Dzonatas dzonatas at dzonux.net
Sat Feb 9 21:13:49 UTC 2008


Impalah wrote:
> Well, I've seen enterprise solutions with hibernate and Lucene working 
> together, so the needs for having a good search engine could be 
> covered with this aproach...

Recent slashdot news has pointed out a distributed database based on 
google, more to check-out:
http://www.linuxworld.com/news/2008/020608-hypertable.html
http://www.zvents.com/
http://code.google.com/p/hypertable/wiki/FAQ

>
> I've been looking for info of Atomatrix (not too much, only a bird's 
> eye look). Looks very interesting: atomic objects, distributed 
> computing, etc. Is all that a virtual world needs.
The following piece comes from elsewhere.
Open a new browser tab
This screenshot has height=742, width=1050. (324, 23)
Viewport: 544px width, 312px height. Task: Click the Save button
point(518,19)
One thing that probably gets confused is the thought to implement 
everything in raw atomatrices, but that would be a resource hog 
space-wise even if it becomes extremely fast to index every detail of 
any possible object. A balance is needed. It is good to use atomatricies 
for general and dynamic areas, but specific data structures (especially 
ones that don't change) are not needed to be defined by atomatrices. 
Instead, a general type is made in a atomatrix structure, and it is used 
as a way to class blob entries. The blob then stores the packed data 
structure. That is why I pointed out the schema for the matrix1 example 
(previously posted here).

Hypertables (or hypercubes, multi-dimensional tables) are similar to 
what Atomatrix does. Atomatrix is more object-orientated based while 
hypetables is more 'view' based (i.e. MapReduce). I'd imagine the main 
different in schema is the resource use with Hypertables geared more 
towards search rather than update speed. Hypertables appears good for an 
archive base.

>
> But it's not incompatible with hibernate, I think. One is the object 
> model (the whole world architecture), the other, the way the objects 
> persists in database (or memory, or whatever we want to use). Maybe if 
> we take a look at the atomatrix code we could find a way to link 
> everything.

NHibernate is cool, but what I have seen so far is that it wants to 
broker directly to SQL and that forces users to base their entire 
environment on the NHibernate/SQL back-end. Anotherwords, it is not 
DB/filesystem agnostic. That is where I see it lack the generality we 
need; for example, when there is a need to share (as in exchange) 
objects between simulators. We can't expect all simulators to use 
NHibernate/SQL brokerage, but that doesn't mean we shouldn't use 
NHibernate. It means that assets being exchanged may break if the assets 
rely on the default setup of NHibernate of one simulator and find it not 
available on the other simulator.

Yes, it is not incompatible with Atomatrix. Atomatrix and NHibernate 
focus at different layers.  Atomatrix can easily encapsulate NHibernate 
data or even provide MapReduce like processes upon such data, but that 
depends on how well we would be able to get NHibernate not to rely on 
direct SQL access. It appears NHibernate has the XML option instead of 
SQL for storage, and XML is easily encapsulated. We would only want to 
be able to encapsulate objects that are not static to the run-time. Such 
static objects, being fitted with NHibernate and Mono, are best to let 
NHibernate do what it does natively. The more dynamic objects, being 
used as exchangeable assets for example, is where I see a more general 
layer is needed for their exchange, security, and other dynamic factory 
features.


>
> Collada is another thing. It's a xml format for saving 3D scenes: good 
> for sharing data between programs but not for having this data working 
> in real time. I tried to use it for my Henshin project (Autocad to 
> Second Life exporter program) but due the way SL treates the 
> primitives (modifications, cuts, texturing...) is a mad to use it: we 
> will need to add some type of "converter" if we want to use the Second 
> Life viewer. One project that uses Collada for importing/exporting is 
> Multiverse (http://www.multiverse.net/) if my memory doesn't fails.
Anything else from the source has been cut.